Auteur : Rod Rees (ANG)
Titre : Le demi-monde, hiver
Editions Nouveaux millénaires
Parution : 2012 (VO, 2011)
Premier roman de l'anglais Rod Rees, "Hiver" est le premier tome du Demi-monde, un cycle qui en comprendra logiquement quatre. L'auteur nous plonge dans un monde virtuel d'une grande crédibilité, destiné à entraîner les soldats américains aux combats de guérilla extrême. Comme si cela ne suffisait pas, les concepteurs du jeu ont recréé sous forme de cyberdouble, vingt des plus grands salopards de l'Histoire : Heydrich, Chaka, Beria, Robespierre, Aleister Crowley, entre autres. Pour foutre le bordel là au milieu, c'est une bonne initiative... sauf qu'ils n'ont pas prévu que le programme prendrait son indépendance, et évoluerait de façon anarchique. Bienvenue en enfer !
Le Demi-Monde : conçu par un immense simulateur informatique nommé ABBA, il se divise en cinq secteurs. Ces secteurs sont organisés de façon à ce que les populations qui se juxtaposent ne puissent pas se sentir, afin de semer le chaos. Si l'on ajoute à cela une surpopulation volontaire, on imagine aisément que cela pète de tous les côtés.
De plus, par un incroyable tour de passe passe, l'immense et terrifiant magicien occulte Aleister Crowley a réussi à kidnapper une personne extérieure au Demi-Monde. La victime n'a pas été choisit au hasard puisqu'il s'agit de Norma, la fille du président des Etats-Unis. Ainsi, le jeu ne peut être simplement détruit ou stoppé car cela ferait de Norma une Captive, c'est-à-dire une personne issue du monde réel, prisonnière du jeu, dont l'esprit se perdrait dans le cyberespace. Dix-sept soldats sont également pris au piège. Plus grave encore, les entités numériques ont verrouillés les entrées dans le jeu et les sorties. Il ne reste plus qu'une porte de secours à l'intérieur du Demi-Monde pour s'en évader. Telle va être la mission de Ella, une jeune métisse qui a toutes les qualités requises nécessaires au sauvetage de Norma. Elle s'immense dans l'univers virtuel dans le "corps" du seul cyberdouble vacant. Pour elle, c'est le début de sérieuses emmerdes...

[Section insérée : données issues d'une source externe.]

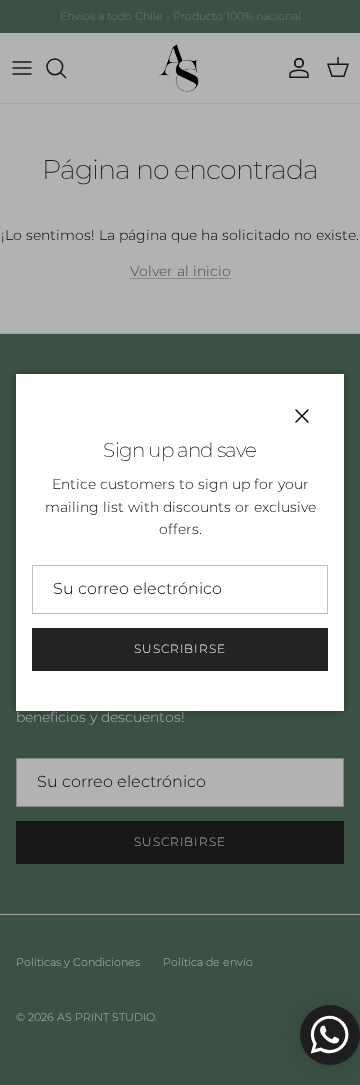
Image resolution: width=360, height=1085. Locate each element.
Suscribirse (180, 648)
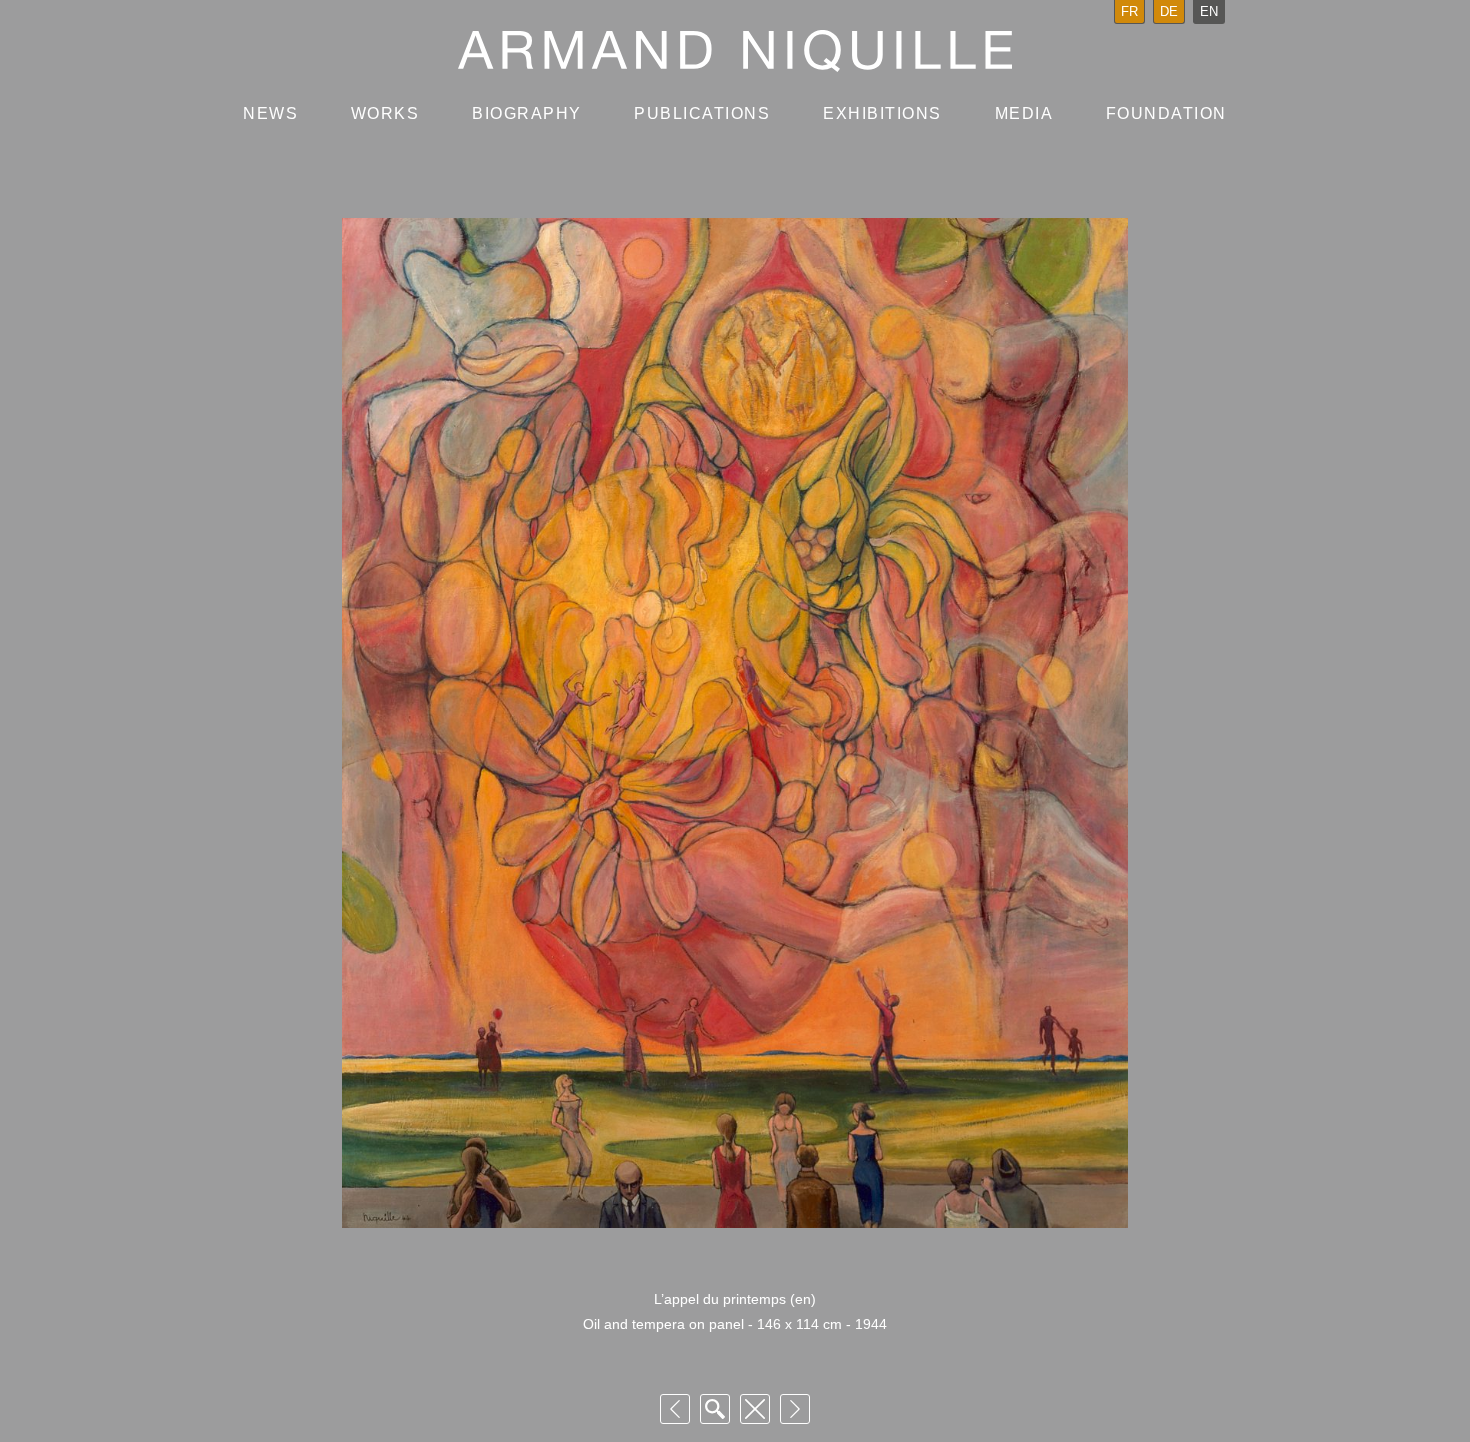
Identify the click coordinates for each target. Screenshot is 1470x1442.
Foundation (1166, 113)
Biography (527, 113)
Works (385, 113)
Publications (702, 113)
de (1169, 11)
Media (1024, 113)
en (1209, 11)
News (270, 113)
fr (1129, 11)
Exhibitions (882, 113)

Rod Rees démarre sur les chapeaux de roue ce cycle qui s'annonce sous les meilleures augures. Via une plume assez élégante qui n'hésite pas à manier l'humour, on tourne les pages avec beaucoup de plaisir en suivant les vicissitudes des personnages. Cet univers virtuel complexe est d'une grande richesse, truffé de détails qui crédibilisent le Demi-monde, même si réunir les pires crapules en un même espace-temps laisse un peu perplexe. Mais là n'est pas l'essentiel. C'est avant tout les perspectives qui se dévoilent qui font froid dans le dos. Le demi-Monde renvoie inévitablement aux auteurs cyberpunk, à l'instar de William Gibson, Bruce Sterling, Neal Stephenson, Effinger, entre autres. Cette immersion dans une réalité virtuelle fait aussi penser à l'excellent roman de Christopher Priest, "Les extrêmes", dans lequel une femme agent du FBI traumatisé par la mort de son mari, s'immerge dans un logiciel pour "revivre" la scène du crime dans la peau du tueur et des victimes. En plus de la science-fiction, la dimension ésotérique parsème le récit. En premier lieu on note la présence du puissant magicien Aleister Crowley, à l'insondable esprit. C'est lui la principale arme du Demi-monde. Les rituels sont évoqués tels le Sacrifice du sang ainsi que le diabolique Rite du transfert. Les médiums ne sont pas en reste non plus avec Ella (la recrue sensée sauver la fille du président) qui devient l'assistante d'un médium charlatan en fuite. En lisant les scènes de séance de spiritisme, on songe au polar ésotérico-fantastique, "La fille dans le verre" de Jeffrey Ford, d'excellente facture. Enfin, certains dirigeants consultent le Yi King pour les aider à la prise de décisions.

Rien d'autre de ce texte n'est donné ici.